## Source data
---

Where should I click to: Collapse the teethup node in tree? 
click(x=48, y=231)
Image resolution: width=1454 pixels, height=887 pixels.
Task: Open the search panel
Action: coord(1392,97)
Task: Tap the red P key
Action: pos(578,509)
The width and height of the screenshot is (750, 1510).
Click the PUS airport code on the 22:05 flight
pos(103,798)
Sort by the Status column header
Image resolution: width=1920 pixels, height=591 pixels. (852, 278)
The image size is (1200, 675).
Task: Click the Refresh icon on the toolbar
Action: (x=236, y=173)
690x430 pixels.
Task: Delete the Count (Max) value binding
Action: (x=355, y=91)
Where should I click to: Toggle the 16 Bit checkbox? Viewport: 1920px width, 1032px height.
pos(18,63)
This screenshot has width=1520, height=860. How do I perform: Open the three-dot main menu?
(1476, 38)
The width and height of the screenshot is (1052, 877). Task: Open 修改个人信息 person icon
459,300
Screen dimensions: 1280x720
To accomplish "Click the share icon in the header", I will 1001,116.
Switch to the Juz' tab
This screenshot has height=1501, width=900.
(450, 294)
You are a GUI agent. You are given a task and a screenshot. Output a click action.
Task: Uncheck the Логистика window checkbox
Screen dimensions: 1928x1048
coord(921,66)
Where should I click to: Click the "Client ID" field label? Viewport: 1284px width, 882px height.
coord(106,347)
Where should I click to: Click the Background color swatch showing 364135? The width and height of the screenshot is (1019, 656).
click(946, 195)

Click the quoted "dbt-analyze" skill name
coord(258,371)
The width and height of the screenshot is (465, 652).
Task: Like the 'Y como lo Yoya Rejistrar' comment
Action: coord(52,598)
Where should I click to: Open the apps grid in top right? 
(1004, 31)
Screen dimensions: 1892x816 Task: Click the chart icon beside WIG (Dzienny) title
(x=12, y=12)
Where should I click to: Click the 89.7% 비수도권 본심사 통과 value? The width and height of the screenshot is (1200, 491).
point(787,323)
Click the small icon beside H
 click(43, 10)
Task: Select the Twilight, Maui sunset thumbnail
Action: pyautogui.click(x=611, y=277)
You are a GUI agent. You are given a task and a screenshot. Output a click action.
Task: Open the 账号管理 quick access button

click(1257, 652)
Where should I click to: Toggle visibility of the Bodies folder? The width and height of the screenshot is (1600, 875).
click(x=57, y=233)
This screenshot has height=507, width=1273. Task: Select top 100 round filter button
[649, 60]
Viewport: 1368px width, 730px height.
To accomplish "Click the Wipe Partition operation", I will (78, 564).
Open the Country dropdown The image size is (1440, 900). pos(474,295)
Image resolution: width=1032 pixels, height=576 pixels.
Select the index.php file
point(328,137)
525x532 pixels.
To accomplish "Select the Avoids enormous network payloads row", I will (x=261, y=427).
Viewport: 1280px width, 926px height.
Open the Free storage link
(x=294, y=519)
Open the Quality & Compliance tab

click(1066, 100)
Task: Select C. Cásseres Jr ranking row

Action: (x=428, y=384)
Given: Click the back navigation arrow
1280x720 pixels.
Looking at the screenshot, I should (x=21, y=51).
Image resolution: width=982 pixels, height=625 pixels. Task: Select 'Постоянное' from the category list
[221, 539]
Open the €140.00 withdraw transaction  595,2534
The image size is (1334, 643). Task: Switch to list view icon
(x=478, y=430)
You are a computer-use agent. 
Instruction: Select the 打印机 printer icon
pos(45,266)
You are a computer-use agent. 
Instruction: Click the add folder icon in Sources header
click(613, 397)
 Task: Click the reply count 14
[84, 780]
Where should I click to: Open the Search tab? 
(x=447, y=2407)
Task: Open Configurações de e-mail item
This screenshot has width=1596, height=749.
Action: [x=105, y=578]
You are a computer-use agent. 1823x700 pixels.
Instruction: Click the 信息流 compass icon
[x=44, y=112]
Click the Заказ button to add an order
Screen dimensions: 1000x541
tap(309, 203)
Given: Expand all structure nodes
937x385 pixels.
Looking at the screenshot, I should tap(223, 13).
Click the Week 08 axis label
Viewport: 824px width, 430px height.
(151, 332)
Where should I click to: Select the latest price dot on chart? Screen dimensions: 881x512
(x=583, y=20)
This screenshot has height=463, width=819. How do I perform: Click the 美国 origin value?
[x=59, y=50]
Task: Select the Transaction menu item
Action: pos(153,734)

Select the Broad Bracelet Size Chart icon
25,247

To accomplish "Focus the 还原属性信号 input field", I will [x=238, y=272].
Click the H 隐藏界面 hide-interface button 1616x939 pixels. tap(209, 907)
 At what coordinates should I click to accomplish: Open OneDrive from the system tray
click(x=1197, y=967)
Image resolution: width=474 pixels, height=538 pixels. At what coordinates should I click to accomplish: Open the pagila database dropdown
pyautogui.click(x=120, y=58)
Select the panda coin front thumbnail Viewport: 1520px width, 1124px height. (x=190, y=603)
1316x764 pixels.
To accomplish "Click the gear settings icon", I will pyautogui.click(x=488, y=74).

---

## Exercise details
Print every record exactly as written.

## Your solution
Where should I click to: Collapse the teethup node in tree? 
click(x=48, y=231)
Image resolution: width=1454 pixels, height=887 pixels.
Task: Open the search panel
Action: coord(1392,97)
Task: Tap the red P key
Action: pos(578,509)
The width and height of the screenshot is (750, 1510).
Click the PUS airport code on the 22:05 flight
pos(103,798)
Sort by the Status column header
Image resolution: width=1920 pixels, height=591 pixels. (852, 278)
The image size is (1200, 675).
Task: Click the Refresh icon on the toolbar
Action: (x=236, y=173)
690x430 pixels.
Task: Delete the Count (Max) value binding
Action: (x=355, y=91)
Where should I click to: Toggle the 16 Bit checkbox? Viewport: 1920px width, 1032px height.
pos(18,63)
This screenshot has width=1520, height=860. How do I perform: Open the three-dot main menu?
(1476, 38)
The width and height of the screenshot is (1052, 877). Task: Open 修改个人信息 person icon
459,300
Screen dimensions: 1280x720
To accomplish "Click the share icon in the header", I will 1001,116.
Switch to the Juz' tab
This screenshot has height=1501, width=900.
(450, 294)
You are a GUI agent. You are given a task and a screenshot. Output a click action.
Task: Uncheck the Логистика window checkbox
Screen dimensions: 1928x1048
coord(921,66)
Where should I click to: Click the "Client ID" field label? Viewport: 1284px width, 882px height.
coord(106,347)
Where should I click to: Click the Background color swatch showing 364135? The width and height of the screenshot is (1019, 656).
click(946, 195)

Click the quoted "dbt-analyze" skill name
coord(258,371)
The width and height of the screenshot is (465, 652).
Task: Like the 'Y como lo Yoya Rejistrar' comment
Action: coord(52,598)
Where should I click to: Open the apps grid in top right? 
(1004, 31)
Screen dimensions: 1892x816 Task: Click the chart icon beside WIG (Dzienny) title
(x=12, y=12)
Where should I click to: Click the 89.7% 비수도권 본심사 통과 value? The width and height of the screenshot is (1200, 491).
point(787,323)
Click the small icon beside H
 click(43, 10)
Task: Select the Twilight, Maui sunset thumbnail
Action: pyautogui.click(x=611, y=277)
You are a GUI agent. You are given a task and a screenshot. Output a click action.
Task: Open the 账号管理 quick access button

click(1257, 652)
Where should I click to: Toggle visibility of the Bodies folder? The width and height of the screenshot is (1600, 875).
click(x=57, y=233)
This screenshot has height=507, width=1273. Task: Select top 100 round filter button
[649, 60]
Viewport: 1368px width, 730px height.
To accomplish "Click the Wipe Partition operation", I will (78, 564).
Open the Country dropdown The image size is (1440, 900). pos(474,295)
Image resolution: width=1032 pixels, height=576 pixels.
Select the index.php file
point(328,137)
525x532 pixels.
To accomplish "Select the Avoids enormous network payloads row", I will (x=261, y=427).
Viewport: 1280px width, 926px height.
Open the Free storage link
(x=294, y=519)
Open the Quality & Compliance tab

click(1066, 100)
Task: Select C. Cásseres Jr ranking row

Action: (x=428, y=384)
Given: Click the back navigation arrow
1280x720 pixels.
Looking at the screenshot, I should (x=21, y=51).
Image resolution: width=982 pixels, height=625 pixels. Task: Select 'Постоянное' from the category list
[221, 539]
Open the €140.00 withdraw transaction  595,2534
The image size is (1334, 643). Task: Switch to list view icon
(x=478, y=430)
You are a computer-use agent. 
Instruction: Select the 打印机 printer icon
pos(45,266)
You are a computer-use agent. 
Instruction: Click the add folder icon in Sources header
click(613, 397)
 Task: Click the reply count 14
[84, 780]
Where should I click to: Open the Search tab? 
(x=447, y=2407)
Task: Open Configurações de e-mail item
This screenshot has width=1596, height=749.
Action: [x=105, y=578]
You are a computer-use agent. 1823x700 pixels.
Instruction: Click the 信息流 compass icon
[x=44, y=112]
Click the Заказ button to add an order
Screen dimensions: 1000x541
tap(309, 203)
Given: Expand all structure nodes
937x385 pixels.
Looking at the screenshot, I should tap(223, 13).
Click the Week 08 axis label
Viewport: 824px width, 430px height.
(151, 332)
Where should I click to: Select the latest price dot on chart? Screen dimensions: 881x512
(x=583, y=20)
This screenshot has height=463, width=819. How do I perform: Click the 美国 origin value?
[x=59, y=50]
Task: Select the Transaction menu item
Action: pos(153,734)

Select the Broad Bracelet Size Chart icon
25,247

To accomplish "Focus the 还原属性信号 input field", I will [x=238, y=272].
Click the H 隐藏界面 hide-interface button 1616x939 pixels. tap(209, 907)
 At what coordinates should I click to accomplish: Open OneDrive from the system tray
click(x=1197, y=967)
Image resolution: width=474 pixels, height=538 pixels. At what coordinates should I click to accomplish: Open the pagila database dropdown
pyautogui.click(x=120, y=58)
Select the panda coin front thumbnail Viewport: 1520px width, 1124px height. (x=190, y=603)
1316x764 pixels.
To accomplish "Click the gear settings icon", I will pyautogui.click(x=488, y=74).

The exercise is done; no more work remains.